Aufgabe:
Schreibe die Zeilen von der Zeile mit „Click the sparkle stars beside the NEW phone“ bis einschließlich der Zeile mit „981x553 pixels. point(736,153)“ unverändert ab.

··· Eingabe zur Aufgabe ···

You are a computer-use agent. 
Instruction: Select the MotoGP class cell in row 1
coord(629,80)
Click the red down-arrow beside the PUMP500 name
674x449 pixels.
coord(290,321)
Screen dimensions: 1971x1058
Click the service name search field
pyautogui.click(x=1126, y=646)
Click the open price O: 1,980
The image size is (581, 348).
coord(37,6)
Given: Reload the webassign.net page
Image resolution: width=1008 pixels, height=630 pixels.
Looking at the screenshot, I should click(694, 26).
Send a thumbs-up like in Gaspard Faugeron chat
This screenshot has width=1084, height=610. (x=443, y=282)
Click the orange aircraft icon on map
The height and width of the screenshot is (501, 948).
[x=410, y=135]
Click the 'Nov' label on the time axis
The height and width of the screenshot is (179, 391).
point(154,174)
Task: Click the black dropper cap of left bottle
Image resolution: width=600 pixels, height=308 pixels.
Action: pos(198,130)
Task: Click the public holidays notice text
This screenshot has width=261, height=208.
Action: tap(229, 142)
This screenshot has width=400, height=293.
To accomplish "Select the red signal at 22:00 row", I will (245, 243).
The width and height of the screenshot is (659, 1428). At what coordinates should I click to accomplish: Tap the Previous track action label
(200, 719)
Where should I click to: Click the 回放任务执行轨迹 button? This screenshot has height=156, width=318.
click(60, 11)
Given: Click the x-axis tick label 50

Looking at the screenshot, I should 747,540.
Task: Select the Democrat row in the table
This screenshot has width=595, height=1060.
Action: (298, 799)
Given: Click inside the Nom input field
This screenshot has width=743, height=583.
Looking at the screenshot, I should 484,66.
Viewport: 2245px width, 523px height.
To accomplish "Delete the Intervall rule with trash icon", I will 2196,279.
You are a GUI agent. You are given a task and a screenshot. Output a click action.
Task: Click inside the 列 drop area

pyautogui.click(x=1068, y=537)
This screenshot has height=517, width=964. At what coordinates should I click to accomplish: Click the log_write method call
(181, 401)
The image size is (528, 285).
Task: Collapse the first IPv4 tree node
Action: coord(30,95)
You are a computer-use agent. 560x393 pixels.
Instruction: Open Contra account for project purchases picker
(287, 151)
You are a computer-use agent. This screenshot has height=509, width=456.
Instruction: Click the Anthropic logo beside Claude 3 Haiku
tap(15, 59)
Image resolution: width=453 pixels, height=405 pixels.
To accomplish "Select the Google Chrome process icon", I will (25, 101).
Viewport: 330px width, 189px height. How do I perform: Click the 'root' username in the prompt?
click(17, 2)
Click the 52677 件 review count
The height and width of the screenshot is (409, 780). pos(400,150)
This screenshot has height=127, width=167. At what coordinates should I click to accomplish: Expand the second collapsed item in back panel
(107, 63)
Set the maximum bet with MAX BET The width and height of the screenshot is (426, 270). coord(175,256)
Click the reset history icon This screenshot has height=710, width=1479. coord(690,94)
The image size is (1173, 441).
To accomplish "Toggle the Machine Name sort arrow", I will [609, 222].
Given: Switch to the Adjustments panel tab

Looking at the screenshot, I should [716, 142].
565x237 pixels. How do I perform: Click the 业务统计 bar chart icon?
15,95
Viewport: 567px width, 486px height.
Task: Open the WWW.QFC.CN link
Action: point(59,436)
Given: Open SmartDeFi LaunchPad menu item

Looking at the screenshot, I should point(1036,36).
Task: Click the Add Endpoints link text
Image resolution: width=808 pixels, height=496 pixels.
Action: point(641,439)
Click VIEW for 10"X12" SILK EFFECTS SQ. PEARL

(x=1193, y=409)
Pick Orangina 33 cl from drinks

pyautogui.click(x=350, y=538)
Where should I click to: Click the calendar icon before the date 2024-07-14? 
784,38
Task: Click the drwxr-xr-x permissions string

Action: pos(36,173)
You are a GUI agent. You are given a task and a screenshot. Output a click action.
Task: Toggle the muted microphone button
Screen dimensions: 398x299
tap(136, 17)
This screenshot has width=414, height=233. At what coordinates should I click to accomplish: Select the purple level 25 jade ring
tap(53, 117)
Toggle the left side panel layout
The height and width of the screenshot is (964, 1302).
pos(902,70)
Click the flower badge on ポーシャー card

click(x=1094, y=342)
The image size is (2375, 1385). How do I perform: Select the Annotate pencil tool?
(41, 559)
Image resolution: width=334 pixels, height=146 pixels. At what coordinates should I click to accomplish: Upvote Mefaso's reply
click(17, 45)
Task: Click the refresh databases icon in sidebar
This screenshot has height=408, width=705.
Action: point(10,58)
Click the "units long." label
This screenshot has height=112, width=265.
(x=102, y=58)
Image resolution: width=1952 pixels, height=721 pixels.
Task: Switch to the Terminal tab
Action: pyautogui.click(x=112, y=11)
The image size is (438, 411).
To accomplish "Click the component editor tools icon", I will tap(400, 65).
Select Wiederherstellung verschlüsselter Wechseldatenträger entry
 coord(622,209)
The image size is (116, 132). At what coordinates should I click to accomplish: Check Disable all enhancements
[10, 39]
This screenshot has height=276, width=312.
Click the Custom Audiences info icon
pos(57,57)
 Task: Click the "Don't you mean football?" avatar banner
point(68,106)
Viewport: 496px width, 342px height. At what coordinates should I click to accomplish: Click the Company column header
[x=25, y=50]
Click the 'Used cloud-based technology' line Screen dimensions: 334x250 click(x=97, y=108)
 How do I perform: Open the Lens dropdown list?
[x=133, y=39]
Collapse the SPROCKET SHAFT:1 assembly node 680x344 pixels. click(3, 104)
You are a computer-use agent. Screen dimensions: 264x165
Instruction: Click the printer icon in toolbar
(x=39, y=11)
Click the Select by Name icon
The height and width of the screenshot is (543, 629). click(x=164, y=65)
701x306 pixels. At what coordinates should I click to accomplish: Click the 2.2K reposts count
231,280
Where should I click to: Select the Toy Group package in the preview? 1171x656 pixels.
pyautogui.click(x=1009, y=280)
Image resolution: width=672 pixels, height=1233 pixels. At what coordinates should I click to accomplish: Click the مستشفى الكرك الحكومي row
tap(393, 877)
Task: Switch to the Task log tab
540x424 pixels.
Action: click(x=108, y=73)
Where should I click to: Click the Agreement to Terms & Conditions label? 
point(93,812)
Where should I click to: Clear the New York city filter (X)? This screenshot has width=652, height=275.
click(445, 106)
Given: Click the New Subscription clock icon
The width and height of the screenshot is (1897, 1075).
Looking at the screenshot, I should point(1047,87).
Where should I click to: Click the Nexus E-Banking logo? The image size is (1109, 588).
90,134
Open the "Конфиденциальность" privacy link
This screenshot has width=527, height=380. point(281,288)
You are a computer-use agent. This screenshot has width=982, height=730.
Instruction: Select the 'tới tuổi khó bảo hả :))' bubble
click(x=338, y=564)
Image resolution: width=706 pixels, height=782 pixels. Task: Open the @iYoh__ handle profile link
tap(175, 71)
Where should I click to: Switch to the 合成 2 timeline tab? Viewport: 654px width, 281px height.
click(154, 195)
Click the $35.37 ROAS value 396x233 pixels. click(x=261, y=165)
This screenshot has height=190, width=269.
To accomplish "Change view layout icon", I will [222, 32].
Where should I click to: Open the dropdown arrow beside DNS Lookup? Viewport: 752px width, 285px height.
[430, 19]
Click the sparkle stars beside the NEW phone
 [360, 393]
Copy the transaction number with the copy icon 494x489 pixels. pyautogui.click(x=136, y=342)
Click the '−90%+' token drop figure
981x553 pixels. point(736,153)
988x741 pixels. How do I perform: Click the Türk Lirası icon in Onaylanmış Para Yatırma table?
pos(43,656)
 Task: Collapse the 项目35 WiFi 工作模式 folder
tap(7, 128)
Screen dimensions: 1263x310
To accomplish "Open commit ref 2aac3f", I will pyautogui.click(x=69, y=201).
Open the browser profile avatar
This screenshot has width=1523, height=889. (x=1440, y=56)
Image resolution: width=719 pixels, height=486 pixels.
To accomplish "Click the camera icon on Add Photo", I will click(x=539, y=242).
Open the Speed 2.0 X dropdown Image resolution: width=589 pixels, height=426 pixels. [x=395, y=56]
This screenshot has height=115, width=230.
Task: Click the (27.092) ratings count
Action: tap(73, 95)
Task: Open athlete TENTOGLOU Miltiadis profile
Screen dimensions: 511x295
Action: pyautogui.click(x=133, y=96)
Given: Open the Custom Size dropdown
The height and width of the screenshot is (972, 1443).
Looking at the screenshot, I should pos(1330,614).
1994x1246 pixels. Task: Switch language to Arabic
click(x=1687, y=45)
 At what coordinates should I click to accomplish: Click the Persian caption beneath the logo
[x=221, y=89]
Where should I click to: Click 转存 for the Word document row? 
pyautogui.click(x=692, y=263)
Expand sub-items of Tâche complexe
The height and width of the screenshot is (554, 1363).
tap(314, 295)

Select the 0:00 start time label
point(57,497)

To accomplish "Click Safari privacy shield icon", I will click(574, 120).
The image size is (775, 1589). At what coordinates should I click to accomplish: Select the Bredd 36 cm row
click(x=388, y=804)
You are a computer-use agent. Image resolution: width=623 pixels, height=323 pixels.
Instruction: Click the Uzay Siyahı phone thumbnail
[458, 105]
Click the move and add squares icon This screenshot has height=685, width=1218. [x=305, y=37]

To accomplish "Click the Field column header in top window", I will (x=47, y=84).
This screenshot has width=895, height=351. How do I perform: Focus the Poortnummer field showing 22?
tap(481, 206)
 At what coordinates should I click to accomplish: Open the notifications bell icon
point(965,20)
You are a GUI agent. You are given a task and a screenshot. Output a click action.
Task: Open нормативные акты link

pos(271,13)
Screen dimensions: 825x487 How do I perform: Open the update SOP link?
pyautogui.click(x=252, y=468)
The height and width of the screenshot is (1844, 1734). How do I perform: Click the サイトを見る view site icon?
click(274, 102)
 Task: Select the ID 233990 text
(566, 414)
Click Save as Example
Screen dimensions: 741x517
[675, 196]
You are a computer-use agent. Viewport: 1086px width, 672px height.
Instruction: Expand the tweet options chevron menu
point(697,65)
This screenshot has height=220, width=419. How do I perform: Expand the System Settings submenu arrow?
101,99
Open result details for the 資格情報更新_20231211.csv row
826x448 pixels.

···

Antwort:
Click the sparkle stars beside the NEW phone
 [360, 393]
Copy the transaction number with the copy icon 494x489 pixels. pyautogui.click(x=136, y=342)
Click the '−90%+' token drop figure
981x553 pixels. point(736,153)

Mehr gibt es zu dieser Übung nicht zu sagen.